Padmé, like Leia in the original trilogy, is the lone main female character in the prequels, and I do love her. Unlike Leia, Padmé is not ruled by anger, and yet she never shows the slightest ability to use the Force. And she is not at all like me, with her fearless leadership and ability to stand before crowds and speak with authority.

I have always had no issue identifying with characters who are not my gender. King Arthur, Jim Hawkins, Jean Val Jean, Atticus Finch, Sherlock Holmes, Par Ohmsford, Alec Ramsay, Tom Sawyer, Luke Skywalker, Clark Kent, Bilbo Baggins, and Harry Potter each helped define my growing up into who I am today. And yet, I have a special place in my heart for Hermione, who loves to learn; for Menolly, whose love of music defines her; for Anne Shirley, who lives and breathes poetry; for Lucy Pevensie, who believes despite what others say; for Alice, who tries to make sense of a senseless world; for Meg Murry, who will stop at nothing to save her little brother; for Wendy, who is a surrogate mother to a bunch of boys; for Belle, who sees beyond the outward appearance to the heart. These too, made me who I am.

I never wanted to be a princess and, really, I never wanted to be a warrior. I want to be the hero who uses their brain and heart. Not that there’s anything wrong with being a princess or a warrior, it’s just not my personal desire. However, I always wanted to be a Jedi.

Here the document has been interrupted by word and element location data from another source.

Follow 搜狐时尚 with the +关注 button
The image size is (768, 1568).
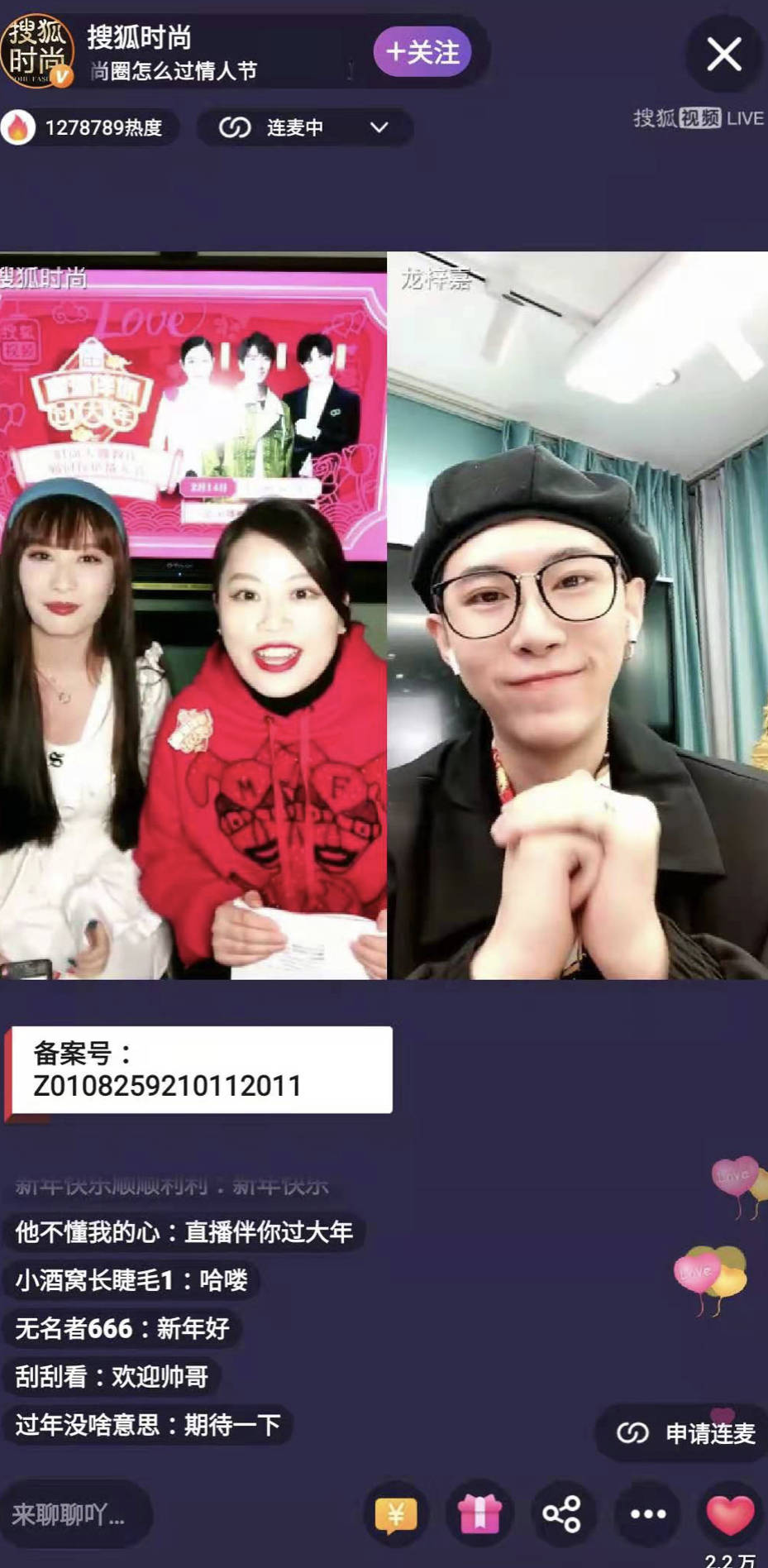[x=422, y=52]
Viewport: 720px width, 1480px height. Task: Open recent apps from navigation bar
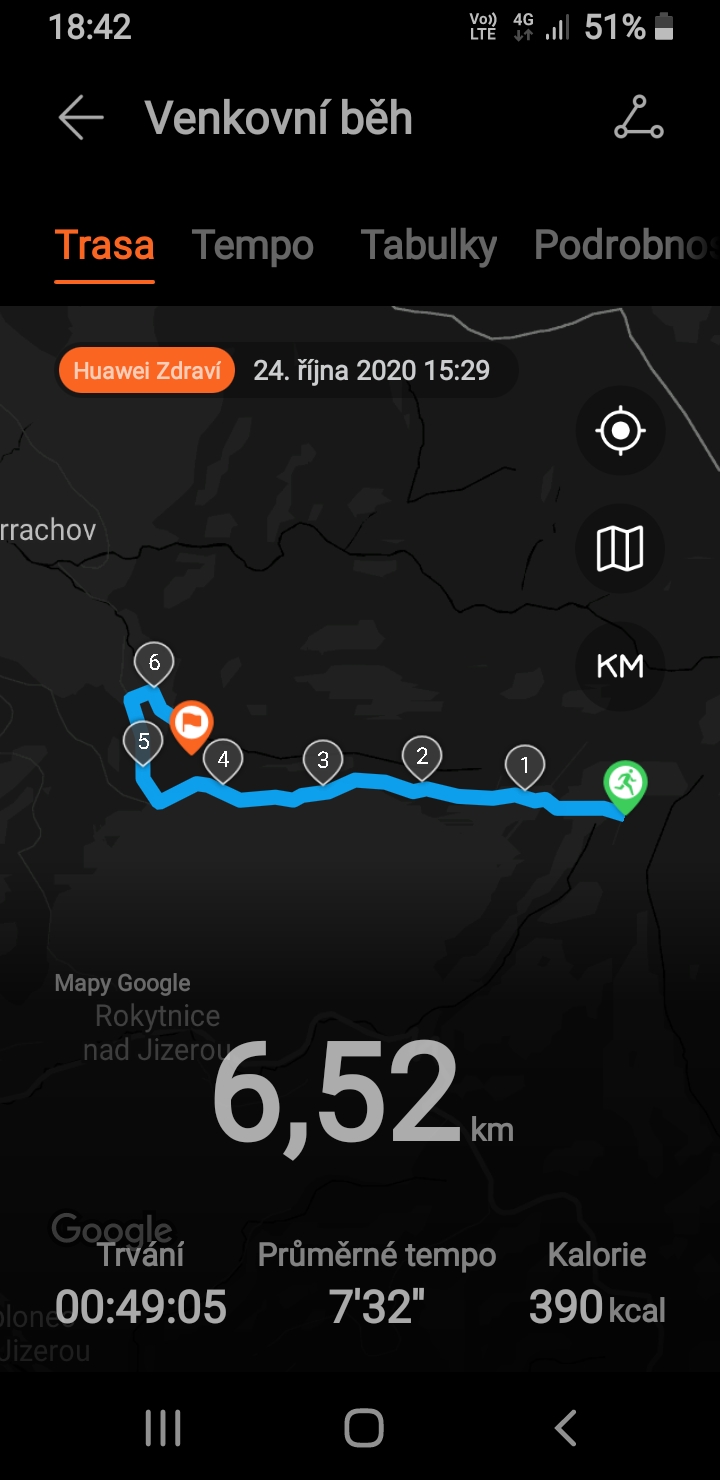[163, 1428]
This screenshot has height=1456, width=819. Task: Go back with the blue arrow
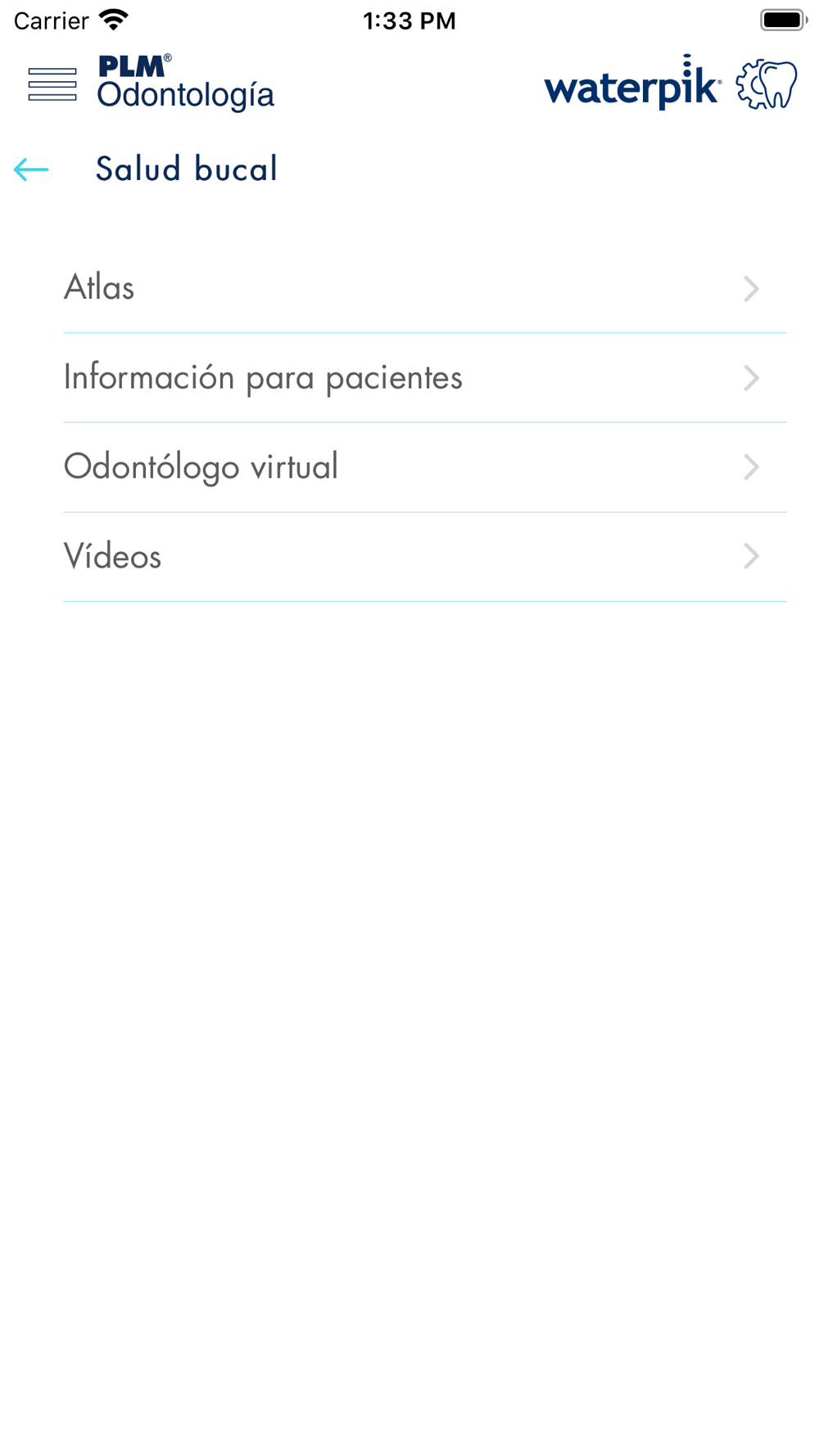coord(31,170)
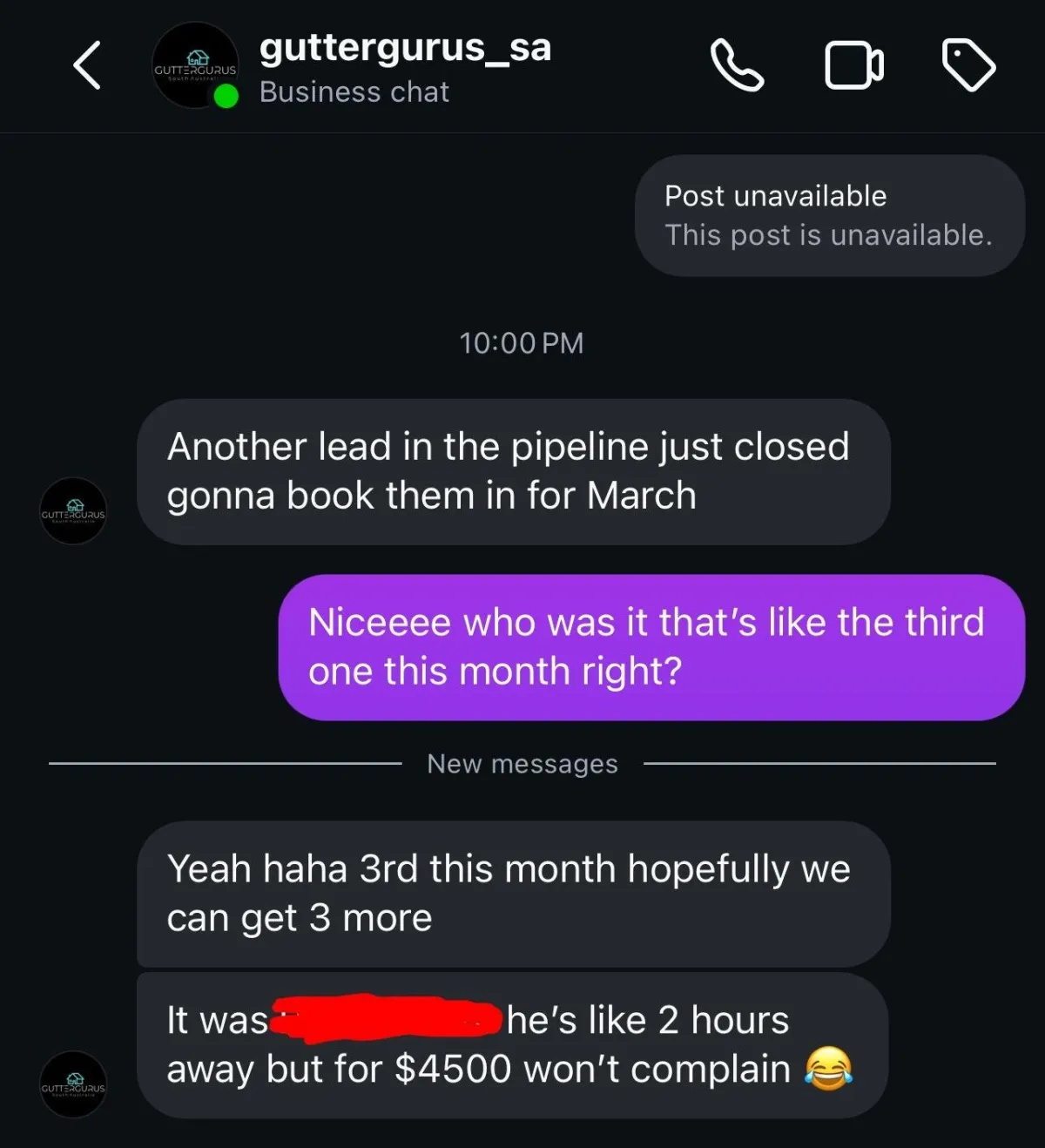The width and height of the screenshot is (1045, 1148).
Task: Start a voice call with guttergurus_sa
Action: point(737,65)
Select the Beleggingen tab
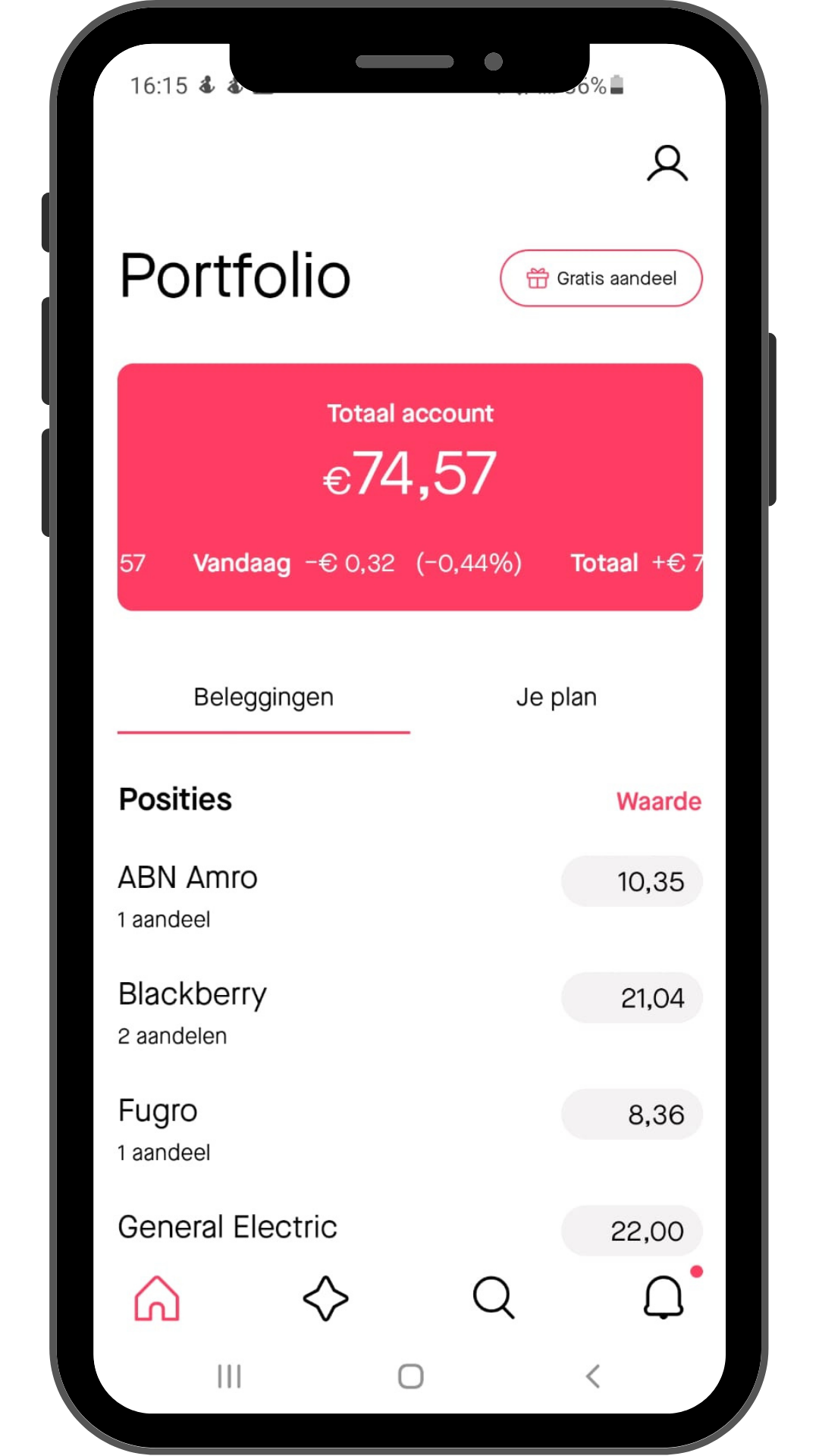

In The Force Awakens, I identify most strongly with Finn, who balks at the order to kill, who runs away and then comes back to help a friend. And yet… and yet. Rey, who is comfortable alone, who is confident in her own abilities, who feels as protective of Finn as he is of her, is finally—finally!—a female main character in which I can see so much of myself. Little girls today have a hero in Star Wars who shows them that they too can be a hero, that they can be a Jedi. Finally, because of Rey, I truly can see the Jedi within me.